Yo estaba confundido. Mientras la cabeza y el corazón todavía me palpitaban con furia tras el inesperado asalto sufrido un momento antes, busqué en mi bolsillo y encontré una caja de cerillas. Me temblaban ligeramente las manos, pero Oscar no pareció darse cuenta.

—¿Quieres que compartamos el cigarrillo? —preguntó—. Podemos fumarnos la mitad cada uno o darle caladas alternas.

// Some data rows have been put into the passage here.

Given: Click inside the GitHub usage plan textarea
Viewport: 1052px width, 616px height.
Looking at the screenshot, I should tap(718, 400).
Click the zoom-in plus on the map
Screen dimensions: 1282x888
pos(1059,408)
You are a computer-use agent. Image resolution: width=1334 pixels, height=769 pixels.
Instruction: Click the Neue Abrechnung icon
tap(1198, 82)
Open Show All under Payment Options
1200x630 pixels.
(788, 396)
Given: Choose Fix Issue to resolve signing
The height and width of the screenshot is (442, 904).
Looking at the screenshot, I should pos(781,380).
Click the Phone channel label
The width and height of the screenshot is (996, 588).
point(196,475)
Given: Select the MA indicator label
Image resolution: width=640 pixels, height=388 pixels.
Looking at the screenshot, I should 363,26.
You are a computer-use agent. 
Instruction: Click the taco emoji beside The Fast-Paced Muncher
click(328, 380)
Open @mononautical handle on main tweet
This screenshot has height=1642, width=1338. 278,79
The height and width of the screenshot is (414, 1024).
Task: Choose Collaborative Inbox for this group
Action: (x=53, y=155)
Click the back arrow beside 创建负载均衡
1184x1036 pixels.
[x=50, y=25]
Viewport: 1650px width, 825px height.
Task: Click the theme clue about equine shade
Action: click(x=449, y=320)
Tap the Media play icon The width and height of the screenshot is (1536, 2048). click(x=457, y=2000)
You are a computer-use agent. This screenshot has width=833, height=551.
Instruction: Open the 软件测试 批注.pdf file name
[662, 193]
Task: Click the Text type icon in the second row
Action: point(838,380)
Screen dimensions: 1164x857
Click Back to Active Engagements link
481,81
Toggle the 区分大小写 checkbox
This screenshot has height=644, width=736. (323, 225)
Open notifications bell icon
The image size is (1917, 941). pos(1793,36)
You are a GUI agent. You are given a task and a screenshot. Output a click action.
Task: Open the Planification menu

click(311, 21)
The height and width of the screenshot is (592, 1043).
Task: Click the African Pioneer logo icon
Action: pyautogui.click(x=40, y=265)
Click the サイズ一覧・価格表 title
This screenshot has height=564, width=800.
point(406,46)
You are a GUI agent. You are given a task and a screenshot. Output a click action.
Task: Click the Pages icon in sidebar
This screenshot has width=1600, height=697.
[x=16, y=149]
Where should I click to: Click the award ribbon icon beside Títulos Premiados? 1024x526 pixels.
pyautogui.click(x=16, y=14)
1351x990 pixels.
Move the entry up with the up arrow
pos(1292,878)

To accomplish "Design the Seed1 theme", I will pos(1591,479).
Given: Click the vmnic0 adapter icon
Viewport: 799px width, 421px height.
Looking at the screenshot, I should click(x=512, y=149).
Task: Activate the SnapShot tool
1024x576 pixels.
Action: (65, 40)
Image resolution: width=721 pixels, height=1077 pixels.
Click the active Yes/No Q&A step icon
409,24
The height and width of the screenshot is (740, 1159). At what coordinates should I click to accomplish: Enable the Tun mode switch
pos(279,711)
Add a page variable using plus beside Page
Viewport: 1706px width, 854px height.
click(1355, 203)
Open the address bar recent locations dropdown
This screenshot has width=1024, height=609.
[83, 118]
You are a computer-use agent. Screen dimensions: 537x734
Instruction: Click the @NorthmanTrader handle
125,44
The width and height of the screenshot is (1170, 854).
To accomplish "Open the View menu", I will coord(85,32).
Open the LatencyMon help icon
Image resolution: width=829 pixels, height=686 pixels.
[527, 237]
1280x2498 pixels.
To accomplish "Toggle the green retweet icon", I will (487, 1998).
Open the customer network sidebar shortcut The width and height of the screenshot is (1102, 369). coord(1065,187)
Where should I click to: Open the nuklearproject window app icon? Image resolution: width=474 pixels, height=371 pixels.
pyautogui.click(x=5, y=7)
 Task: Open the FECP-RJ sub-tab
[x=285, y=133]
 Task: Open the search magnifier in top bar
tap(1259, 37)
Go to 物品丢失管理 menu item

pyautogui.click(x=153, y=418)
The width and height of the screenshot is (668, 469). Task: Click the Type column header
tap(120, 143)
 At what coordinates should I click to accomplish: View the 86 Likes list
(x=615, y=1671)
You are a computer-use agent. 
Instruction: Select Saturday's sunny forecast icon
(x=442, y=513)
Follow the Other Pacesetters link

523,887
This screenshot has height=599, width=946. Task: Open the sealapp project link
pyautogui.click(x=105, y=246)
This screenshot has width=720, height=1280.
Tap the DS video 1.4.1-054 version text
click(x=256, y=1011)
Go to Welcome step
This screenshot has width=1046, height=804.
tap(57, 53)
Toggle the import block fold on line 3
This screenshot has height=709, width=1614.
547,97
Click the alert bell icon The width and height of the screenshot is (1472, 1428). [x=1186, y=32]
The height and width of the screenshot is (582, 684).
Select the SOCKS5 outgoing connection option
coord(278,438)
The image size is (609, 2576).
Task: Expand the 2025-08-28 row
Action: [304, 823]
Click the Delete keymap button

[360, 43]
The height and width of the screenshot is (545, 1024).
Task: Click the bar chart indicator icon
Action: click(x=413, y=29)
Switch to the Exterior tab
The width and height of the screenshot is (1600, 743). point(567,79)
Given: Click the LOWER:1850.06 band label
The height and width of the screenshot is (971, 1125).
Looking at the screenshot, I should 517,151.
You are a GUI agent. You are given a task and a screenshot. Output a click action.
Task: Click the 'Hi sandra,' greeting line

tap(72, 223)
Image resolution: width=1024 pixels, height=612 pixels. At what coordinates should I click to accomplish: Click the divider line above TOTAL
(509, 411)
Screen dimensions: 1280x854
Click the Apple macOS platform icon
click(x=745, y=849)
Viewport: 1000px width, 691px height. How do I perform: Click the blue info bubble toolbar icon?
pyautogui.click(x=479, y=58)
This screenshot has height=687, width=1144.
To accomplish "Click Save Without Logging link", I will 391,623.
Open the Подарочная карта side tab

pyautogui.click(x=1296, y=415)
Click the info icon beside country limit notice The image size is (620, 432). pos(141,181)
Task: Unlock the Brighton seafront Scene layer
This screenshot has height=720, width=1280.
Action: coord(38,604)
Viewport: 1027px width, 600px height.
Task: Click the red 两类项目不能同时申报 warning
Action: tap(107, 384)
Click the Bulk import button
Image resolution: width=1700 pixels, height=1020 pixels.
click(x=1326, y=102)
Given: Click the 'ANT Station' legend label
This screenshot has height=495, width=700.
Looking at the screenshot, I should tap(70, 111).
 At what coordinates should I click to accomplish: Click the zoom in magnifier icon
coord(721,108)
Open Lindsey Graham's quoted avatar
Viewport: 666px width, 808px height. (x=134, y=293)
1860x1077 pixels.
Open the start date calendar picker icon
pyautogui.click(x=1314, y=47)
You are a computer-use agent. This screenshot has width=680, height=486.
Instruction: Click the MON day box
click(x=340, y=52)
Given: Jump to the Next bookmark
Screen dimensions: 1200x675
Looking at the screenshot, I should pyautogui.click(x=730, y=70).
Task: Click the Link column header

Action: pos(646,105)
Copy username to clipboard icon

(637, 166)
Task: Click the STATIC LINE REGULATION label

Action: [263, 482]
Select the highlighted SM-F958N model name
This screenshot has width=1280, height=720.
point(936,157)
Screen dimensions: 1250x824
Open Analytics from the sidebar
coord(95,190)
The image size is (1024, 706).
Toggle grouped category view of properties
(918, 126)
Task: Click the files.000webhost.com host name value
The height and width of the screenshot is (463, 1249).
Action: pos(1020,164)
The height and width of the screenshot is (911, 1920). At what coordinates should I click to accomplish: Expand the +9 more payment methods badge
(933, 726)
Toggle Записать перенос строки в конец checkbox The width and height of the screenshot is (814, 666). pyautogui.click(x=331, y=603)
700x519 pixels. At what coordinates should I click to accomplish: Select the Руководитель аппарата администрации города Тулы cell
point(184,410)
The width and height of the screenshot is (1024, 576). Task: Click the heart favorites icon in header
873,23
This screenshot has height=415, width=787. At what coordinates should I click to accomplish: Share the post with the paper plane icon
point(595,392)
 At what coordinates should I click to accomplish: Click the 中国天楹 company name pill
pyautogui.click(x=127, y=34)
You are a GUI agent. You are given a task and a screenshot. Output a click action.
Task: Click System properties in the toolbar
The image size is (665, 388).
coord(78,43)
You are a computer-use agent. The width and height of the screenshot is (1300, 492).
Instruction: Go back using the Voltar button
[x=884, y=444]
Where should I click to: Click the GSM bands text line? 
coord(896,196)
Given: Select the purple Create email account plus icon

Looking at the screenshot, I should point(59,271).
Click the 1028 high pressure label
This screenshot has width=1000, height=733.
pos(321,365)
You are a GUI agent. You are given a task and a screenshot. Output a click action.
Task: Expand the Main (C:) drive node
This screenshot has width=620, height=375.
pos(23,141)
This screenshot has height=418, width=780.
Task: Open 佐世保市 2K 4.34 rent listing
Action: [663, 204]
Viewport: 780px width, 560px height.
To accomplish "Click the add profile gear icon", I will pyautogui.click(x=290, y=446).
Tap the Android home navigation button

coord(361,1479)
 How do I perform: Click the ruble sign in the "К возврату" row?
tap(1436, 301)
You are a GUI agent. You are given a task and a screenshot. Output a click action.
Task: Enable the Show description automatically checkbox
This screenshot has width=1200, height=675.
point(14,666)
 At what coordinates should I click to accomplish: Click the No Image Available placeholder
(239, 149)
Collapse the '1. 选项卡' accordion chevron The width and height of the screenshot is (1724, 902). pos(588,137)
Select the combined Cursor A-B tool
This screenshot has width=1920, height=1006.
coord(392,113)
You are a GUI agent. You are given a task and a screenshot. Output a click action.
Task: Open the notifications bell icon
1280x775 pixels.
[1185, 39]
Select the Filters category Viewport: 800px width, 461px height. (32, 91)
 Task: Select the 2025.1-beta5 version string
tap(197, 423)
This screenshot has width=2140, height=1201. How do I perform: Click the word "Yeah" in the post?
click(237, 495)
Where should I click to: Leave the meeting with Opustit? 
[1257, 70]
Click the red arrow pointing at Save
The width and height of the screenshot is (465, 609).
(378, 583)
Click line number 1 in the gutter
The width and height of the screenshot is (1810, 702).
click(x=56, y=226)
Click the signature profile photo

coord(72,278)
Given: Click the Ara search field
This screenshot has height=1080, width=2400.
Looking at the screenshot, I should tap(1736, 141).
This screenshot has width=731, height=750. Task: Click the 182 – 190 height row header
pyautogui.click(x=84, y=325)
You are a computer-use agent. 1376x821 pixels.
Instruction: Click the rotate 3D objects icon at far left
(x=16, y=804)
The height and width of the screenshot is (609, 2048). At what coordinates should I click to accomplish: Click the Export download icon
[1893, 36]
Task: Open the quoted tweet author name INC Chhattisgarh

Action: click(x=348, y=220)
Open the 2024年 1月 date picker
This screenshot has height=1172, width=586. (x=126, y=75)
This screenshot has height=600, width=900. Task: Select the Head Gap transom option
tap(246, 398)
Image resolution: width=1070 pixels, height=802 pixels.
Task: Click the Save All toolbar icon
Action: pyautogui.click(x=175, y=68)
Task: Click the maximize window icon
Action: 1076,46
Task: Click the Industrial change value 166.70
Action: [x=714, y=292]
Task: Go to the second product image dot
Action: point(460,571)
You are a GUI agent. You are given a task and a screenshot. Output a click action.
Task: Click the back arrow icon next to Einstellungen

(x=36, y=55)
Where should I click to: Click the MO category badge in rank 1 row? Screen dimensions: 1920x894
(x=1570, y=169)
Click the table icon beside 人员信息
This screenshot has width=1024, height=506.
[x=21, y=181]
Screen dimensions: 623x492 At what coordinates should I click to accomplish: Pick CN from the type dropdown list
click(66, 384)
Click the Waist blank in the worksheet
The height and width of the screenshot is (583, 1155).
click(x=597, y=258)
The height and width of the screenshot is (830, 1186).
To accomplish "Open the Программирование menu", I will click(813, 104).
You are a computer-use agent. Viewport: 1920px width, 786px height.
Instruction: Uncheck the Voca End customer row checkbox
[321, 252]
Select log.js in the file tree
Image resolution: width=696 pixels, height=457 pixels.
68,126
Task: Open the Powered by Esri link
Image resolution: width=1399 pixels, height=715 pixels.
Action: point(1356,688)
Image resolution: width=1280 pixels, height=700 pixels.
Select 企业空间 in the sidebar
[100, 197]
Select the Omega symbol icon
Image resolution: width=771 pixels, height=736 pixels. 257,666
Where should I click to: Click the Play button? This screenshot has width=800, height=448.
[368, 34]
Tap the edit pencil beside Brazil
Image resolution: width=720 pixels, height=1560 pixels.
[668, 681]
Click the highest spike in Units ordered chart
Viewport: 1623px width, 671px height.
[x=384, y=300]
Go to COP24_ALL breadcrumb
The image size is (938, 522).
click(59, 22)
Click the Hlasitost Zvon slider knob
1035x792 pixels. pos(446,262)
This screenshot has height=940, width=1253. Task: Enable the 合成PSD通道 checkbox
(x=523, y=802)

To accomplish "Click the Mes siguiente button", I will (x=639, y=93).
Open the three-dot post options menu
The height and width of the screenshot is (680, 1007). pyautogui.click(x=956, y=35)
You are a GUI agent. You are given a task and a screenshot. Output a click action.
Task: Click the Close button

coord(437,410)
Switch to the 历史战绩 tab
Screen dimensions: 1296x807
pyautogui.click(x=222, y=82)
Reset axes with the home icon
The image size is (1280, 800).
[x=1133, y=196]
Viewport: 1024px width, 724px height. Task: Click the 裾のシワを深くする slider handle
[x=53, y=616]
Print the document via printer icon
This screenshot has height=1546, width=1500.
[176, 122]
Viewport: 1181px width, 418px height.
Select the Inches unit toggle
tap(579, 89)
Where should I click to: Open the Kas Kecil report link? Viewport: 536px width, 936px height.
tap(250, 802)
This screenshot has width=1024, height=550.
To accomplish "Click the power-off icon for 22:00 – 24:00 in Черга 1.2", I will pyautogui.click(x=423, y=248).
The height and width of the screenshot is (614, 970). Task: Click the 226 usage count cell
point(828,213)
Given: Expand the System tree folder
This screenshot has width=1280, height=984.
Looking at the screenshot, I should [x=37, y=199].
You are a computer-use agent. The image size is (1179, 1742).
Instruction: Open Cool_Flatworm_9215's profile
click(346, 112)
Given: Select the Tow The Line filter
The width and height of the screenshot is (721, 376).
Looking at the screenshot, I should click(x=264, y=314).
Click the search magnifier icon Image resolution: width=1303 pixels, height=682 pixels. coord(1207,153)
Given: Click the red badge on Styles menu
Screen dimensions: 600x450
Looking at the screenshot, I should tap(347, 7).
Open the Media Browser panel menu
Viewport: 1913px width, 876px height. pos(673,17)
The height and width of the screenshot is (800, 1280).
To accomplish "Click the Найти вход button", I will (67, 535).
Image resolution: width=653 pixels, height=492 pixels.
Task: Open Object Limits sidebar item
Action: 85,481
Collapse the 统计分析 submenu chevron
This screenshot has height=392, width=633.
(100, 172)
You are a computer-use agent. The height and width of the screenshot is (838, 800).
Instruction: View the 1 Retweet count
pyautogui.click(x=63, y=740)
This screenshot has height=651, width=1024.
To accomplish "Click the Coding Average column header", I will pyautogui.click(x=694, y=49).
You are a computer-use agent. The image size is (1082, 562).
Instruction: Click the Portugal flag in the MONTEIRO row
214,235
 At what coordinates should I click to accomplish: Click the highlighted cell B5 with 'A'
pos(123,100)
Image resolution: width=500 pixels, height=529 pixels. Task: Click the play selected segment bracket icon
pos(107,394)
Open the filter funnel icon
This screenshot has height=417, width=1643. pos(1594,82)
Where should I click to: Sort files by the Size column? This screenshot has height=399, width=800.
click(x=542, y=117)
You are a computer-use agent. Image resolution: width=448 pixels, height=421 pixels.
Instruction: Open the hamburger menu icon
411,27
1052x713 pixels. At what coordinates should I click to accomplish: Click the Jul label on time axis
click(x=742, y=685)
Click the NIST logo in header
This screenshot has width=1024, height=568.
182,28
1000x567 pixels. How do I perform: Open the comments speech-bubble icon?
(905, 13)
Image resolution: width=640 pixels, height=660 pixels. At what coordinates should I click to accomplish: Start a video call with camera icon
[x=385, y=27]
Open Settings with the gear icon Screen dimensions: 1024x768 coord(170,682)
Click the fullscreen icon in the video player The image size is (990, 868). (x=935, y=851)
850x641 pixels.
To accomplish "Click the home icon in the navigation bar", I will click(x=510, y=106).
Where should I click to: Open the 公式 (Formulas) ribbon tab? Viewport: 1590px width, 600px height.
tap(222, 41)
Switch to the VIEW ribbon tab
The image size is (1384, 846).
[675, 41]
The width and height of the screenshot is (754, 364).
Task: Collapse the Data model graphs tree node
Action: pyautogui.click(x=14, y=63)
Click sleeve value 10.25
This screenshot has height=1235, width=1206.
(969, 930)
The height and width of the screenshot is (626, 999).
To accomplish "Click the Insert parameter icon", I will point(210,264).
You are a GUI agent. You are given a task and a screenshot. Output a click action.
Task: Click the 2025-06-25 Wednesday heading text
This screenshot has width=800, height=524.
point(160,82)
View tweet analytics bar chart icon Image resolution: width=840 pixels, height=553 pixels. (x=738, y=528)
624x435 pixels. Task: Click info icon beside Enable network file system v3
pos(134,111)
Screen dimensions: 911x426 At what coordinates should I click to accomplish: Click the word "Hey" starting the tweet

—Fúmatelo tú —respondí. Prendí una cerilla y la sostuve protegida entre las manos mientras encendía el cigarrillo. Todavía estábamos en el andén de la estación, junto al compartimiento del que acabábamos de bajar. Aunque Oscar estaba de espaldas al tren, cuando sonó el silbato y el tren arrancó de pronto, siguiendo su ruta hacia Folkestone, vi pasar por encima del hombro de Oscar el compartimiento contiguo al que él y yo habíamos ocupado. En el asiento del rincón situado junto a la ventanilla iba sentado el joven de la capa y gorra Glengarry. Ya no estaba envuelto en un velo de humo de cigarrillo. Pude verle con toda claridad. Era John Gray.

El tren avanzó ruidosamente. Oscar dio una calada a su cigarrillo con los ojos cerrados y con una mueca de suprema satisfacción en los labios. Cuando el tren desapareció, abrió los ojos y me sonrió. No supe qué decir.

Empecé así:

—Esto es pero que muy extraño, Oscar…

—Sí —dijo.

—¿Sabes a quién acabo de ver?

—Sí —dijo—. ¿Te parece una coincidencia?

—No lo sé, aunque…

—Pronto lo descubriremos. Ella nos ha visto. Viene hacia nosotros.

En cuanto me volví, vi, avanzando hacia nosotros por el andén, medio caminando y medio corriendo, a una joven que vestía un largo abrigo negro. Bajo el sombrero llevaba un velo, pero en cuanto se acercó vi el temor en sus ojos y lágrimas de desesperación en sus mejillas.

—Señora Wood —dijo Oscar, tirando el cigarrillo al suelo y tomando las manos de la señora entre las suyas—, íbamos de camino a verla y al parecer usted iba de camino a vernos a nosotros.

—Oh, señor Wilde —dijo—. Se lo han llevado. Han arrestado a Edward, señor Wilde. Van a acusarle. Le colgarán.

—¿Y él es su marido? —preguntó Oscar.

—Sí, es mi marido… —susurró ella antes de caer desmayada en sus brazos.